2-Methyl-1,3-propanediol (MPD, CAS RN: 2163-42-0; EC 412-350-5) is a colorless low viscosity liquid with a unique molecular structure. It is a low molecular weight branched aliphatic diol with two primary hydroxyls. MPD is water soluble at room temperature and it also has a low volatility and high flashpoint. As an isomer of 1,3-butyleneglycol, MPD offers similar performance characteristics. MPD is produced by Lyondell Chemical Company in a proprietary, multi-step reaction from propylene oxide. 2-Methyl-1,3-propanediol can be employed in a wide variety of applications. MPD has undergone extensive evaluation and been determined of low hazard, therefore it has been approved in Europe and the U.S. for use in personal care products. It can be used in a variety of products such as antiperspirants, nail polish, shaving creams and sunscreens. MPD can be used as a neutralizer, emollient, emulsifier and humectant, as well as a fragrance enhancer and carrier solvent. 2-Methyl-1,3-propanediol can also be used in the synthesis of ortho-, iso-, and terephthalate-based unsaturated polyester resins with increased production rates, improved styrene solubility, improved corrosion performance and improved mechanical performance. In addition, MPD can be used in the production of polyester polyols for OEM, refinish, and coil coatings. An acute inhalation study in Wistar rats, conducted according to the OECD403 Guideline, exposed rats, nose-only, to MPD aerosols, resulting in a calculated LC50 of >5.1 mg/l (Muijser, 1998). A second inhalation study, conducted according to OECD403 Guideline exposed Wistar rats (5/sex), nose only, to 2-methyl-1,3-propanediol aerosols for 4 h, resulting in a calculated LC50 of >5.4 mg/L.[1]

Removal of MPD from surface waters by abiotic degradation is not expected to be a significant process, since the absence of hydrolysable moieties in its molecular structure prevents hydrolysis from occurring. Significant microbial degradation has been shown in several studies, confirming biodegradability as a major mechanism for removal of 2-methyl-1,3-propanediol from the environment. Three separate “ready biodegradability” studies have been conducted, two according to a carbon dioxide evolution, modified Sturm test method and one according to a closed bottle method. Due to the unexplained differences between the high and low concentration results, it was felt that these tests were not fully reliable and a further study was conducted to clarify biodegradation potential of MPD. 2-Methyl-1,3-propanediol was found to present a low toxicity hazard to aquatic species, with low potential for bioaccumulation or persistence. While some findings are present in human skin sensitization and developmental toxicity studies, when considering the lack of reproducibility and low prevalence rate of the human skin reactions, these findings are considered to represent a low risk to human health. Similarly, the historical control incidence of rat and rabbit developmental findings, leads to the conclusion that there were no findings of toxicological hazard significance for 2-methyl-1,3-propanediol. The overall hazard assessment across all media and test systems indicate a lack of toxicity or environmental hazard that would warrant classification by the WHO GHS, EU, or US chemical classification schemes.

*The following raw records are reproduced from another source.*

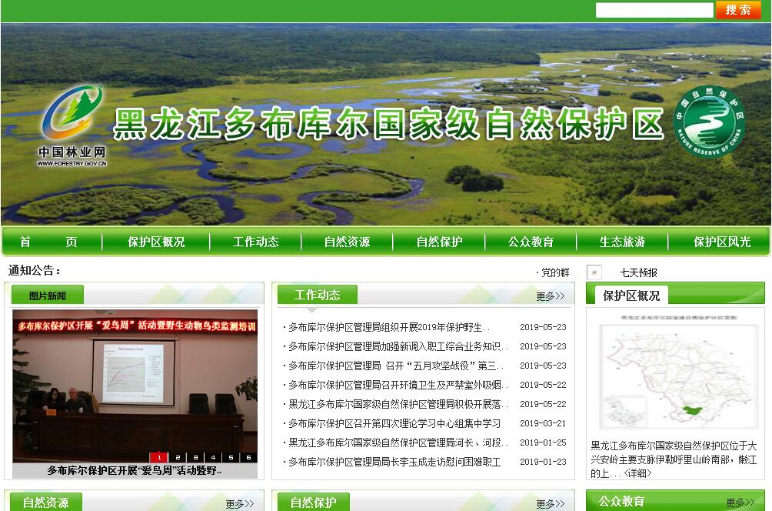Open the 七天预报 seven-day forecast link

point(638,272)
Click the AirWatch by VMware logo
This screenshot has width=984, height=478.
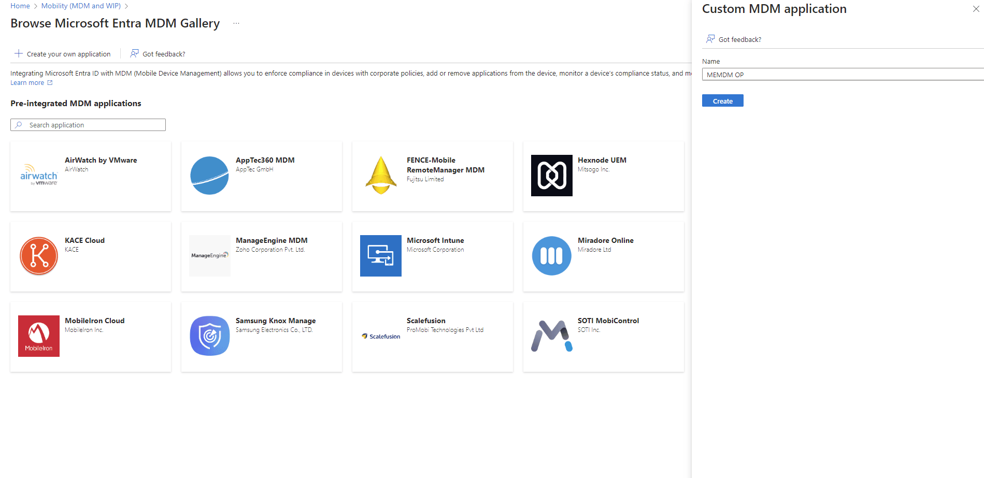[39, 176]
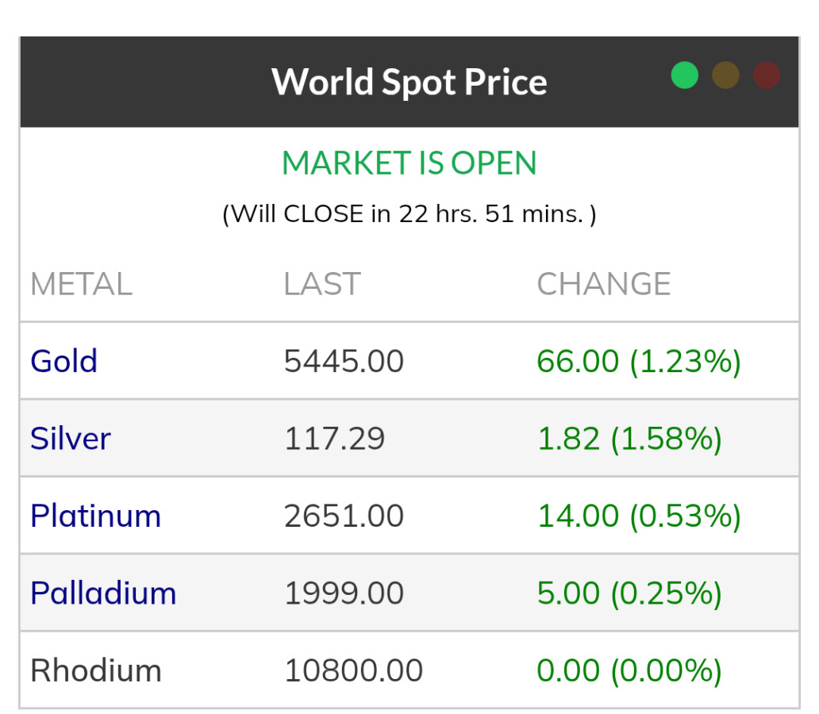Click the green market status dot

(685, 75)
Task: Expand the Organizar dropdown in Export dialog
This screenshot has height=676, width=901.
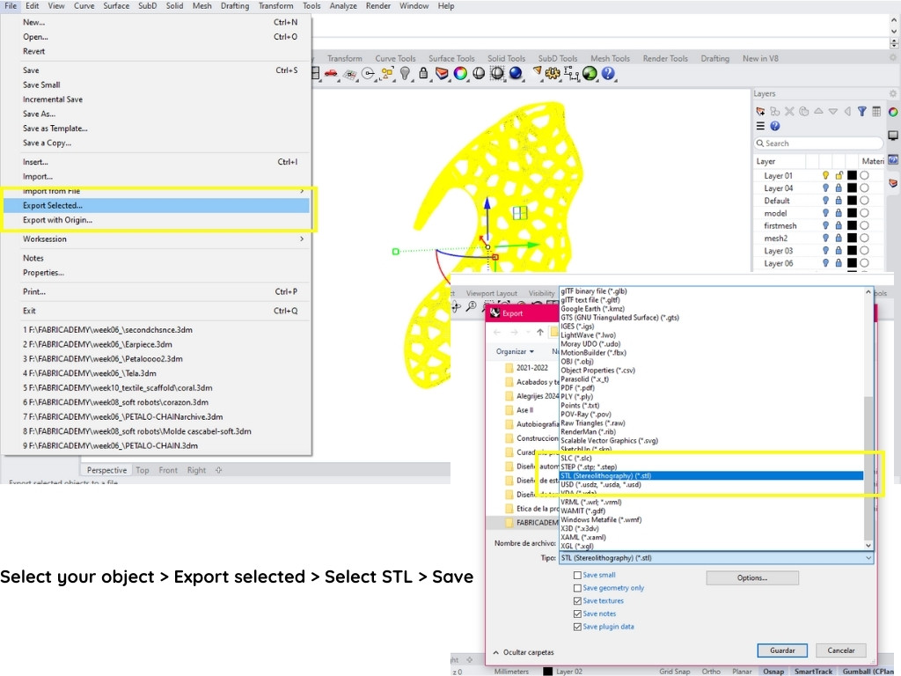Action: 515,351
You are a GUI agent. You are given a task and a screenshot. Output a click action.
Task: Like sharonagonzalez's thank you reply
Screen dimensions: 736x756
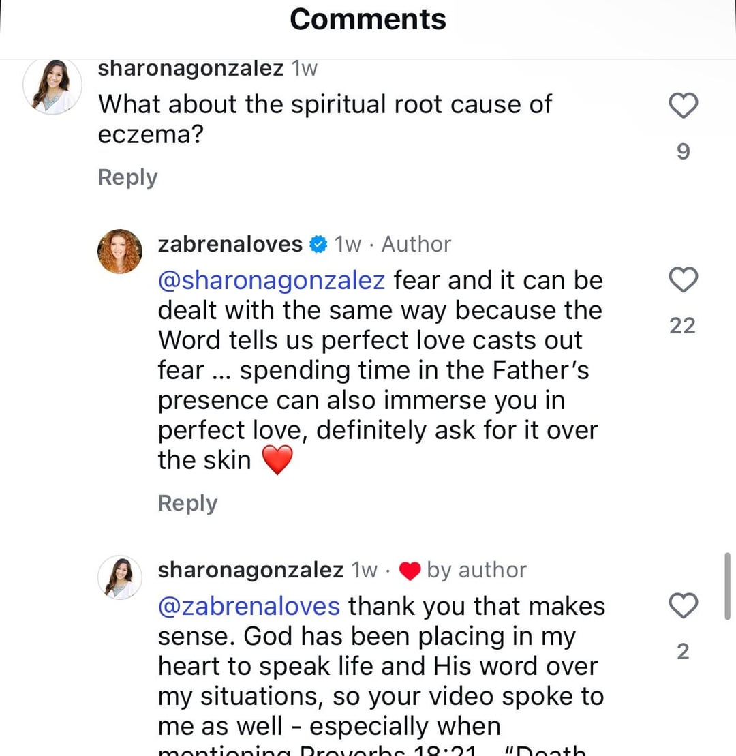coord(683,606)
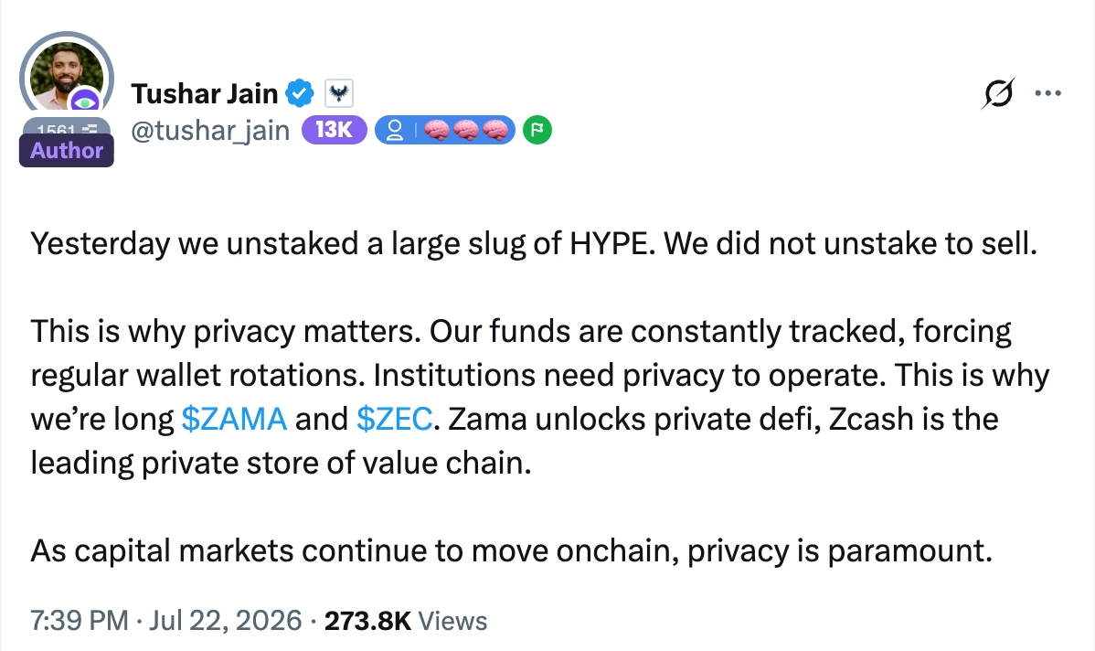Screen dimensions: 1095x651
Task: Click the rightmost brain emoji
Action: [x=495, y=131]
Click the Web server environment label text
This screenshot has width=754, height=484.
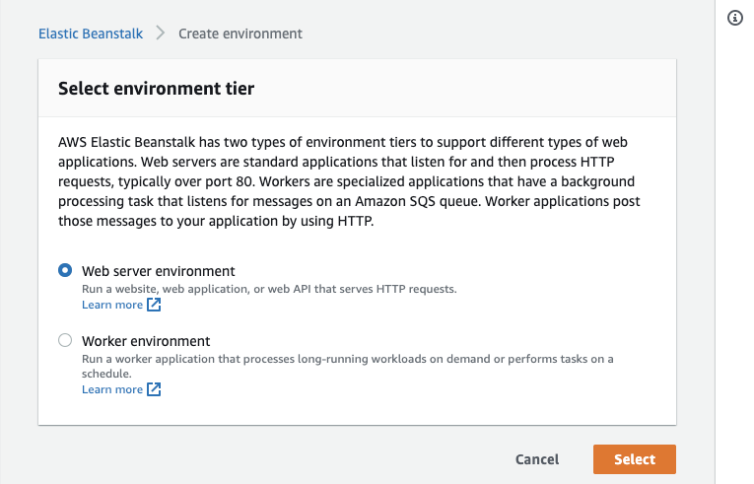click(159, 270)
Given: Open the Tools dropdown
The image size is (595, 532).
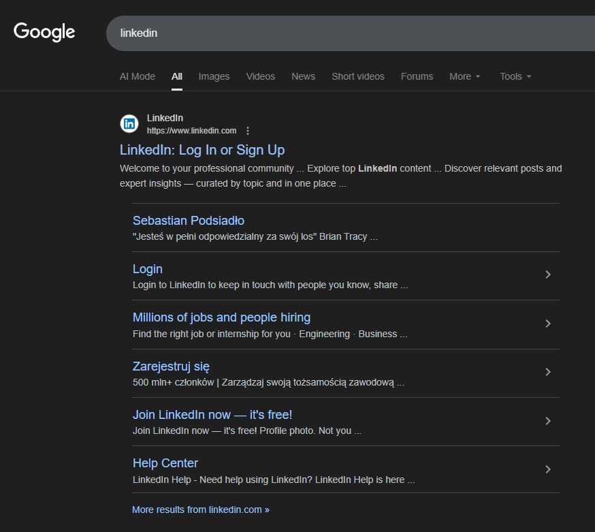Looking at the screenshot, I should pos(515,76).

2-Methyl-1,3-propanediol on bio-based poly(propylene furandicarboxylate) copolyesters

Recently, numerous advanced works of furan-based polyesters have been published with a view of processing them to have suitable properties and improving their performance over that of fossil-based resources. PPF has poorer elongation properties than PET, restricting its range of applications. Hongzhon Xie et al. reported that its toughness could be increased by incorporating 1,5-pentanediol. A chemical with an asymmetric pendant group, 2-methyl-1,3-propanediol (MPO), is an intermediate in the organic synthesis of byproducts by the isomerization of propylene oxide to alkyl alcohol, followed by hydrogenation. The structures of 2-methyl-1,3-propanediol and 1,3-propanediol (PPO) are similar, but the lack of a methyl group in PPO caused them to have different mechanical properties, crystalline structures, and thermal behaviors. PPF, PMePF, and a series of PPMF copolyesters with different compositions were synthesized by conventional melt polymerization in a steel autoclave reactor. The structures and compositions were identified using 1H and 13C NMR and FT-IR spectroscopy, and the thermal properties, mechanical properties, crystallinity, and segmental motions were investigated using DSC, TGA, tensile testing, gas permeability analysis, XRD, DMA, and rheological analysis. The influence of an asymmetric substituent group in PPF (or the influence of the molar ratio of PPO to MPO in PPF) was investigated, and the mechanical and gas barrier properties of PPF copolyesters that had been modified by 2-methyl-1,3-propanediol molecules still supported the great potential for their application in next-generation packing materials in the near future.[2]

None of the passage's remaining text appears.